Förderung

Geblockte Altersteilzeit hat Zukunft  

Ende des Jahres stoppt die Bundesagentur für Arbeit (BA) nach dem Willen der Regierung den Zuschuss für Altersteilzeit. Die FDP will dafür Arbeitnehmern ab 60 Jahren die Möglichkeit zum vorzeitigen Ausscheiden geben, Grenzen für Hinzuverdienst sollen fallen. Noch gibt es aber keine neue Regelung. In den nächsten Jahren werden viele Beschäftigte „geblockt“ in Altersteilzeit gehen. VDI nachrichten, Lübeck, 6. 11. 09, cha

„Das Blockmodell ist sehr populär. Die Mitarbeiter haben sich inzwischen an solche Vorruhestandsregelungen gewöhnt“, erklärt Michael Mostert, Sekretär für Tarifrecht bei der Industriegewerkschaft Bergbau, Chemie, Energie (IG BCE), zur Altersteilzeitregelung im Tarifvertrag „Lebensarbeitszeit und Demografie“ der chemischen Industrie. Danach kann dort von den Beschäftigten ab 2010 zwar die Altersteilzeit sowohl geblockt als auch als gleitender Übergang in die Rente genutzt werden.
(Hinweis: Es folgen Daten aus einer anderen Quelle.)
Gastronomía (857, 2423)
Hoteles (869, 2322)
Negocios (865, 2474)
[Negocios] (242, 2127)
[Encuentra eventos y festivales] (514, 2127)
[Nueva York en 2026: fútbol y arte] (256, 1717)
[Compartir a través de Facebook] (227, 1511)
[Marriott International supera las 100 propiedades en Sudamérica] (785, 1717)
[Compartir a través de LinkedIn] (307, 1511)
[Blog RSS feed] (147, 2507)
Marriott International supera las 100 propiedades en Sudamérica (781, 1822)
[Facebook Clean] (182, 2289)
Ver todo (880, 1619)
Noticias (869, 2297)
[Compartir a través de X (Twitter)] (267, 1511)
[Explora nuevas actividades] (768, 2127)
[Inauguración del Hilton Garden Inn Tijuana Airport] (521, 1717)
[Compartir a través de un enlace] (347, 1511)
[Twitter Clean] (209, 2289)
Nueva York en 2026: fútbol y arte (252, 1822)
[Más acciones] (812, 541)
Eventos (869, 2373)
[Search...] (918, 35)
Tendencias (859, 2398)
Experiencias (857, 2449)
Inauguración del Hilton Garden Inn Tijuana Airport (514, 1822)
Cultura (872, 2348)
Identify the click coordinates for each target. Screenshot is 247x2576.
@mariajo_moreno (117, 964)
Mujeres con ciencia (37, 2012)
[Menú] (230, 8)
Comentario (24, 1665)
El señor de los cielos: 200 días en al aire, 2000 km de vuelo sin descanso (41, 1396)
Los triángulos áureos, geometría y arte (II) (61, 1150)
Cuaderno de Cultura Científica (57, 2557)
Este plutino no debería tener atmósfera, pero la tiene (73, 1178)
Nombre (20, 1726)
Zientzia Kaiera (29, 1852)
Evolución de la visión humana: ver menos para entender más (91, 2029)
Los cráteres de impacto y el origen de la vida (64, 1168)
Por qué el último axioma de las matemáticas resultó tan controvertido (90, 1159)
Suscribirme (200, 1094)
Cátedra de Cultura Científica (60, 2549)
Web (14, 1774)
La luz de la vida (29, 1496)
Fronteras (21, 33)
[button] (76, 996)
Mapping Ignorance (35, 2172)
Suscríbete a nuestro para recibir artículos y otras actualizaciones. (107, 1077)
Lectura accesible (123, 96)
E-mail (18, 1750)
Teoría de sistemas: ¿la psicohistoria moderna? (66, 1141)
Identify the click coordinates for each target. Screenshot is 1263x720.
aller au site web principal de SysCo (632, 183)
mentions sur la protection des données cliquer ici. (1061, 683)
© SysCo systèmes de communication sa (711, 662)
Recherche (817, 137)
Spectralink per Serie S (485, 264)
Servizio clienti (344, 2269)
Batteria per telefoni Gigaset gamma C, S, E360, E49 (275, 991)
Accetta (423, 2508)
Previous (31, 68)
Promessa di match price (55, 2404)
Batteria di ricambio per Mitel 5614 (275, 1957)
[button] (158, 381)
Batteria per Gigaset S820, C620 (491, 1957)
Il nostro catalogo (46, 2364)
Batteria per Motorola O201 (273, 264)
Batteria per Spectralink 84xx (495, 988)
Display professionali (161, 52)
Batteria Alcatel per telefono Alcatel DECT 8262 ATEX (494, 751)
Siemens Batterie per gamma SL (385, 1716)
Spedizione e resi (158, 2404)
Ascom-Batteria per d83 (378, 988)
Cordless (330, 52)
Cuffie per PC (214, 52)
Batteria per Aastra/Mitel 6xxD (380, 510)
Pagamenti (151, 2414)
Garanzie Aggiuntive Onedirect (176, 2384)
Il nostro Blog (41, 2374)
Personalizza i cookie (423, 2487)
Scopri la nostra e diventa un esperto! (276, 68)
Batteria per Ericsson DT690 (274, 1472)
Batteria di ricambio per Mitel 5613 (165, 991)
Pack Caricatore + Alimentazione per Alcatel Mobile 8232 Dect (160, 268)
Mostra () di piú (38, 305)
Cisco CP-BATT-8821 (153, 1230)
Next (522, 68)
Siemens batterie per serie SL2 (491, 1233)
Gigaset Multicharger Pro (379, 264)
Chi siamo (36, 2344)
Von einem ausgeprägten Bewusstsein, gleitend in die Rente zu gehen, könne bei den Mitgliedern der IG BCE aber nicht ausgegangen werden, meint Mostert.

Die Möglichkeit des früheren Ausstiegs sei auch deswegen in den Tarifvertrag der chemischen Industrie aufgenommen worden, weil die Politik es bisher versäumt habe, bei der Rente mit 67 „Sonderregelungen“ für besonders belastete Gruppen zu definieren, erklärt Mostert. In einer Betriebsvereinbarung kann daher in der chemischen Industrie nun geregelt werden, dass vor allem Schichtarbeiter in Altersteilzeit gehen dürfen. Einen individuellen Anspruch auf Altersteilzeit gibt es im Tarifbereich der IG BCE allerdings nicht.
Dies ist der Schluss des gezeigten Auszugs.